Well written wills can avoid courts

 

Rod Barnes

As an increasingly high number of marriages and relationships breakdown, the need to carefully draft wills to avoid costly family squabbles has become more important, warns a senior Gold Coast solicitor.

Hickey Lawyers commercial and estate planning manager Rod Barnes said family provision applications, which often involved expensive litigation, were becoming more common.

“These applications often result in a large estate turning into a small estate and with the number of relationship separations on the rise, they are happening more often,” he said.

“The family provision legislation was developed to ensure proper maintenance and support of a person’s spouse, child or dependent was allocated from an estate.

“This means will makers need to balance the competing interests of children from a prior marriage, their current spouse or partner and children or step-children of a new relationship.

“For example, if a man left all his property to his girlfriend and nothing to his wife, then his wife can ask the court to change the terms of the will.

“While people may think this situation is extreme, it is becoming all too common.


“With the legal expenses involved in litigation often paid out of the estate, it can also be very costly.”
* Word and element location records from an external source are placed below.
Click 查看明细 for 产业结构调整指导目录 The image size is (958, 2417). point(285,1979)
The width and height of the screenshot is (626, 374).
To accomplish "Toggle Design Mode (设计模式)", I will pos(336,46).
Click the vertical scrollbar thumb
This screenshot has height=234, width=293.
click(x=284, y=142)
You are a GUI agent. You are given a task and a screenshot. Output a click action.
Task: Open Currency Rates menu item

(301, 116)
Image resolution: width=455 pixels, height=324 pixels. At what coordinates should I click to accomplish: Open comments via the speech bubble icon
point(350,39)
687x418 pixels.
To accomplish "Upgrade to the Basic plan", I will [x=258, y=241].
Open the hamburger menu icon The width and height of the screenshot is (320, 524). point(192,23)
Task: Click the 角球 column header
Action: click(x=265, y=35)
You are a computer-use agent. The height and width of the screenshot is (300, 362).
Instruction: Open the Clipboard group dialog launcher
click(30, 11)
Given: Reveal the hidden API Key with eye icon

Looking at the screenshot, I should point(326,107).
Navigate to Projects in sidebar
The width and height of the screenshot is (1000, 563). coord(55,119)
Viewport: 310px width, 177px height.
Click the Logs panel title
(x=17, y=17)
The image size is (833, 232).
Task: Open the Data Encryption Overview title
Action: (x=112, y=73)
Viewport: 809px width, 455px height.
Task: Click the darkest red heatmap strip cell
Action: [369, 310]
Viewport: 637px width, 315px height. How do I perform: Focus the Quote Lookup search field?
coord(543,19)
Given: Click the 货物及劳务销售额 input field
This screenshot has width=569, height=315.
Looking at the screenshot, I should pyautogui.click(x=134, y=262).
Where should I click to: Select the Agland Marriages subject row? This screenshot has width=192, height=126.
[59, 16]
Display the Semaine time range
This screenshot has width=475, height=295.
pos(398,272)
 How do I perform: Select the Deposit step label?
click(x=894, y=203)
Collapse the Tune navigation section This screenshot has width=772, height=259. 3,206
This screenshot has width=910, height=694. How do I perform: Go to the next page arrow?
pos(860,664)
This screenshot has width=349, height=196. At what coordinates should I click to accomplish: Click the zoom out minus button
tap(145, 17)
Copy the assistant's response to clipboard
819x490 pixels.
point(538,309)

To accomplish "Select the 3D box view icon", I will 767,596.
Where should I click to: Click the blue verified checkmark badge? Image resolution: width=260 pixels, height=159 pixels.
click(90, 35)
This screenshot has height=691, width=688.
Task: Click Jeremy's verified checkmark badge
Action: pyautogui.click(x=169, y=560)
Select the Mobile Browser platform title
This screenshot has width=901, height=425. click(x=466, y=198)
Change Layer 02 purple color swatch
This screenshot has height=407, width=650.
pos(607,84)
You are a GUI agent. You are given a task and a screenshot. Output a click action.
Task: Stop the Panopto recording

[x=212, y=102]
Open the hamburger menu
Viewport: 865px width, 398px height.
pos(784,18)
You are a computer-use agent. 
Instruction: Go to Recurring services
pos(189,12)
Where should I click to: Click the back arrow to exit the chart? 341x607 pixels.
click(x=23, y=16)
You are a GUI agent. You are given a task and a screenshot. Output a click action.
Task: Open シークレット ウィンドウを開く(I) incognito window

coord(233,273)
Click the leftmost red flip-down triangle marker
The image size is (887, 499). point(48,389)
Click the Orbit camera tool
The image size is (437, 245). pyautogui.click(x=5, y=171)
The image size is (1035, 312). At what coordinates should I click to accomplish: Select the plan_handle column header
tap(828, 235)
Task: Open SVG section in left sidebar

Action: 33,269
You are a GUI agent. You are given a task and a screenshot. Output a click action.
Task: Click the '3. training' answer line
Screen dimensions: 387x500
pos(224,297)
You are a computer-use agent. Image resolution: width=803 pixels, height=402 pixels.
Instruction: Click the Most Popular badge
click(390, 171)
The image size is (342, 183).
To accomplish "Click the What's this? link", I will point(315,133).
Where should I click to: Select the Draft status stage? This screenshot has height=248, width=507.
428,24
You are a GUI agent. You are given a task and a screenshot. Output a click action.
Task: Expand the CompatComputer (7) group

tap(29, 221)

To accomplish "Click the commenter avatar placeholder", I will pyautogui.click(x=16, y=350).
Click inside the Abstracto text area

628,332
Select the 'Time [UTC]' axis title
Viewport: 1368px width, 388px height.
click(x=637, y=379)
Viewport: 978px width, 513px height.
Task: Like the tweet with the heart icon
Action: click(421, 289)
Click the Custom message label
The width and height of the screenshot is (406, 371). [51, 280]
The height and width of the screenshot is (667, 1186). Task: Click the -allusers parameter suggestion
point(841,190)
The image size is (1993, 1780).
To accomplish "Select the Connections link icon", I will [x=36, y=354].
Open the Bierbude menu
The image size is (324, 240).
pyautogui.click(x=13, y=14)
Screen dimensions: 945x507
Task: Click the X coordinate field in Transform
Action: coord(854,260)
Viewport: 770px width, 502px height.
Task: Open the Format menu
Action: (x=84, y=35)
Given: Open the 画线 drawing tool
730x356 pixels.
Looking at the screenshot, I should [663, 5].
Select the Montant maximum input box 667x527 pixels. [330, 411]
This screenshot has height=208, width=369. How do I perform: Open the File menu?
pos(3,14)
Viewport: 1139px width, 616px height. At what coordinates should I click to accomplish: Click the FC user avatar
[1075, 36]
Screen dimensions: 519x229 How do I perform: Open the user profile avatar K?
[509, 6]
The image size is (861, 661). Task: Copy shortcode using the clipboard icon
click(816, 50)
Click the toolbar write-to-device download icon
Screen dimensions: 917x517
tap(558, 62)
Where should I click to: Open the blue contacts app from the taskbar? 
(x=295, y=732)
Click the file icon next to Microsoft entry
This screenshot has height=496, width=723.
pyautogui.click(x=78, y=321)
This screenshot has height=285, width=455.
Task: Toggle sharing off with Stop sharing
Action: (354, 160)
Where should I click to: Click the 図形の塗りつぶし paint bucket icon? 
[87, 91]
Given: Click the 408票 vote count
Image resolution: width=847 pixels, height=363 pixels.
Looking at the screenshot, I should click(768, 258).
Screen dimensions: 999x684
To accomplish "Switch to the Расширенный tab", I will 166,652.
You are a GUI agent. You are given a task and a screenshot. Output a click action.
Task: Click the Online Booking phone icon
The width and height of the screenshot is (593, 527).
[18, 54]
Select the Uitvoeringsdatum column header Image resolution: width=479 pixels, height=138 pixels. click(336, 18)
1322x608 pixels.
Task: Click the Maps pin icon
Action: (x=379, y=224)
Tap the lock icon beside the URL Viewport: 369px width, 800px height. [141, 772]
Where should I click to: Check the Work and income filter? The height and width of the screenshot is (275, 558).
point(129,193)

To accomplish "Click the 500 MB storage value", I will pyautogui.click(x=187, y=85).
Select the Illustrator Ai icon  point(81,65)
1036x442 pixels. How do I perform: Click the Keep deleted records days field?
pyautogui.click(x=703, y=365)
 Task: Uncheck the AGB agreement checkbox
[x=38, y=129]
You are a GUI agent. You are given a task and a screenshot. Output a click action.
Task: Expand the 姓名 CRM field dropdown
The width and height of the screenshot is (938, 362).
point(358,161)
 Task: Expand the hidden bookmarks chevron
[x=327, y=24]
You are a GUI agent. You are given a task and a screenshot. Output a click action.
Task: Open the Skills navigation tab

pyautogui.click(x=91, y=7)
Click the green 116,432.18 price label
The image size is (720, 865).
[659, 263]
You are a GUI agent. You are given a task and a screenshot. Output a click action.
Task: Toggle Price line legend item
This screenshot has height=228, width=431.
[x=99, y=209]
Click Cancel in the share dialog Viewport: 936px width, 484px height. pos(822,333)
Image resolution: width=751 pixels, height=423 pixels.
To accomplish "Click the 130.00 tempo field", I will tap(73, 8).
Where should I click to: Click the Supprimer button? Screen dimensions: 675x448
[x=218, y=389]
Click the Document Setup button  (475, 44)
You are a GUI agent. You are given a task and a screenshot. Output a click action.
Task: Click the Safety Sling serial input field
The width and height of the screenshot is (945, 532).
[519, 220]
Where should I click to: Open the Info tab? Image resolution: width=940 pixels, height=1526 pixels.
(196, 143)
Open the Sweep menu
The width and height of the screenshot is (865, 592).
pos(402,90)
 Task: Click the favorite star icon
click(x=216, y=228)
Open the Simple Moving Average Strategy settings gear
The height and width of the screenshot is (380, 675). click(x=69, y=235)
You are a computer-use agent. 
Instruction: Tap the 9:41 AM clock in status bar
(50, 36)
Mr Barnes, who has more than 30 years experience in wills and estate planning, said the courts, in numerous previous decisions on family provision applications, had set principles that provided some guidance.

“Adult children who are well off and have not contributed to the will maker’s estate often find that, despite their disappointment, they have a hard task to convince a court to make an order in their favour,” he said.

“One of the most challenging areas concerns children who have disappointed their parents in some way, for example with a drug or alcohol dependency.

“Often in these situations the parent-child relationship becomes strained and the child may be excluded from a will, yet it is these children who often demonstrate a strong need for a family provision.”

Mr Barnes said wills were a key element in the estate planning process, but there were several other relevant documents including powers of attorney, superannuation trust deeds, family trust deeds, company constitutions and business succession agreements.

He said will makers should ensure they seek prudent legal advice, consider the interests of all concerned, regularly review their will and, in some circumstances, speak to family members to achieve a level of consensus.

“Those who put their head in the sand and take a ‘it won’t happen to my family’ view may well find as they look down from above that their loving family is at war and strongly contesting what they say is their entitlement,” he said.